In Atlantic Canada, food processing is the region's dominant manufacturing industry. Processing fish, seafood and other food products accounts for more than one-third of Newfoundland and Labrador's manufacturing shipments, and nearly two-thirds of Prince Edward Island's.
Though also a major food producer, New Brunswick's forest cover makes wood, pulp and paper production its core industry. Besides food and wood and paper production, manufacturing in Nova Scotia also includes a sizable transportation equipment sector.
Also heavily forested, Quebec is a major wood, pulp and paper products manufacturer. The province is also home to more advanced manufacturing such as aerospace equipment, fabricated metals, machinery, electronics, chemicals and plastics.
Ontario, which benefits from its strategic location near the centre of the U.S. automotive industry, accounts for 85% of Canada's transportation equipment manufacturing, most of it making cars, trucks and vehicle parts. Other major manufacturing in Ontario includes food, machinery, chemicals, plastics and electrical products.
The central role of agriculture in Manitoba and Saskatchewan helps to make food processing the top manufacturing industry in those provinces, although machinery production is also strong due to the demand for agricultural equipment.
Alberta's beef and oil resources mean that food, petroleum and chemical production together comprise over one-half of all manufacturing shipments in the province. Wood and paper products account for nearly half of British Columbia's shipments, although food, machinery, computer and electronic equipment production are also strong. Very little is manufactured in Canada's northern territories.
Producing all these goods is the work of some 2.3 million Canadians-about 14% of the labour force in 2004. In most provinces, between 7% and 10% of all workers make a living producing goods. In industry-intensive Ontario and Quebec, however, 17% of all workers are in manufacturing.
Given the sector's reliance on trade with the United States, American economic cycles tend to have a strong influence on Canadian manufacturing industries.
In 2000, before the recession of 2001/2002, Canadian shipments of manufactured goods totalled $561 billion. Afterward, this dipped to as low as $543 billion in 2001, before it and the U.S. economy picked up steam. In 2004, shipments of manufactured goods hit a value of about $593 billion.
But manufacturers are finding it hard to sustain this growth, and have seen their bottom lines come under pressure from external factors such as foreign demand, the rising costs of raw materials and energy, and the exchange rate.

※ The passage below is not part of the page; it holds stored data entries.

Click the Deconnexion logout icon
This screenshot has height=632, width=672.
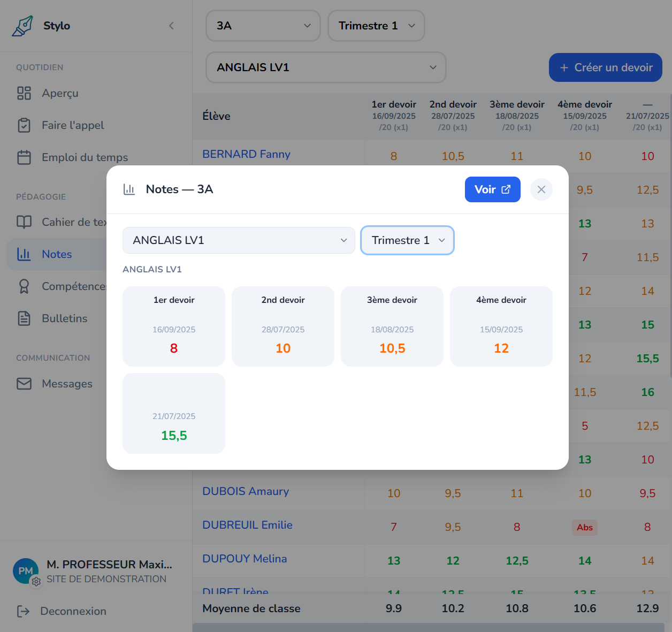coord(24,611)
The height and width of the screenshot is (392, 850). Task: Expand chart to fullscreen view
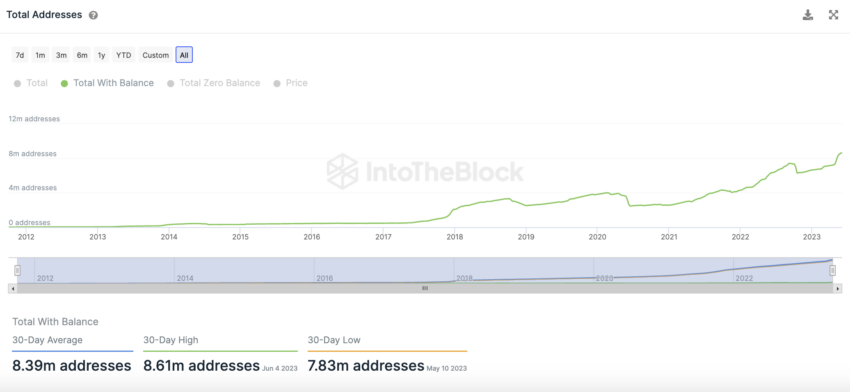pos(834,15)

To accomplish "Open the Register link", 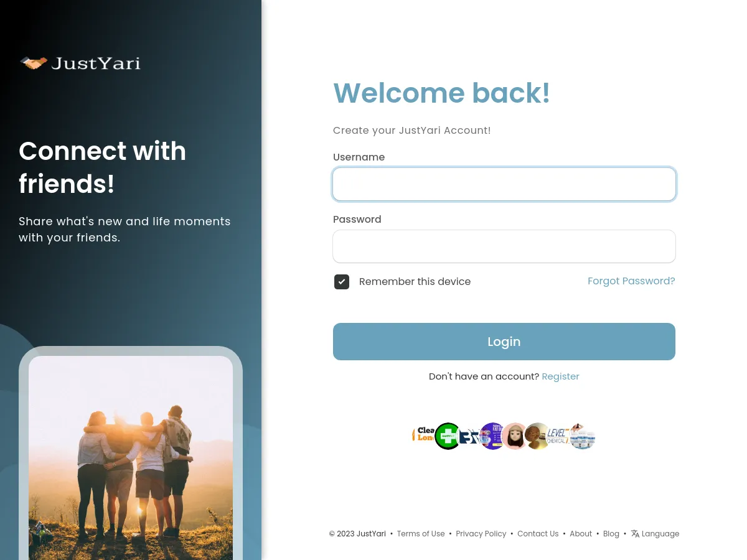I will [560, 376].
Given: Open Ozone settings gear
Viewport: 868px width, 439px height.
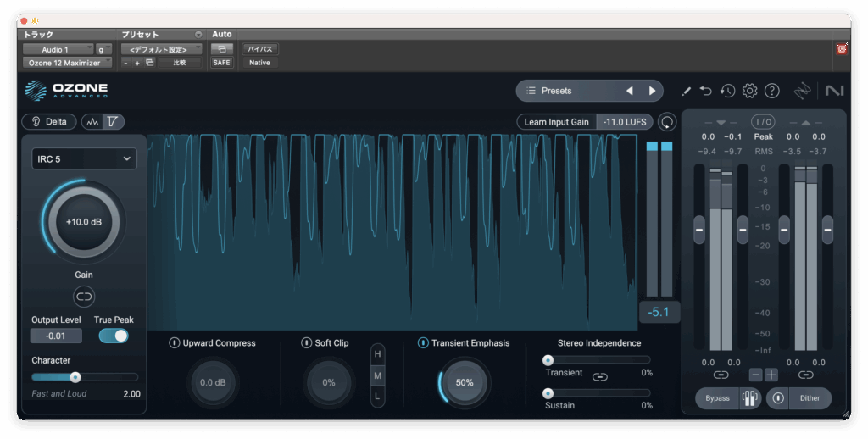Looking at the screenshot, I should (749, 91).
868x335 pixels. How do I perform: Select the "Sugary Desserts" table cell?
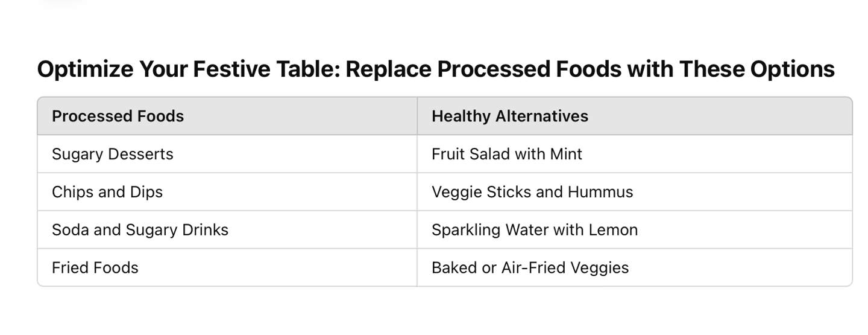point(113,154)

Demand for our exports has declined in recent years, with unfilled manufacturing orders falling by more than 20% from 2002 to 2004. This decreased export demand was due to factors such as the steady increase in the value of the Canadian dollar that increased the relative cost of our manufactured goods and the broad increase in commodity prices since 2003 that has driven up the costs of production.
Manufacturing jobs have been hard to come by in recent years. Despite minor fluctuations in some industries, there was little net gain in total manufacturing jobs from 2000 to 2004. While total employment in Canada grew by nearly 1.2 million over this period, the number of manufacturing jobs remained stagnant.
However, there were changes in employment in certain manufacturing industries. For example, employment in computer and electronic product manufacturing, after increasing by 25% from 80,000 in 1994 to 102,000 in 2000, shrank back to just80,000 jobs by 2004, the same level as 10 years earlier.
Employment in clothing manufacturing, petroleum and coal products manufacturing and primary metal manufacturing also suffered major losses from 2000 to 2004. On the other hand, employment in textile product mills, furniture manufacturing and food manufacturing posted solid job growth from 2000 to 2004.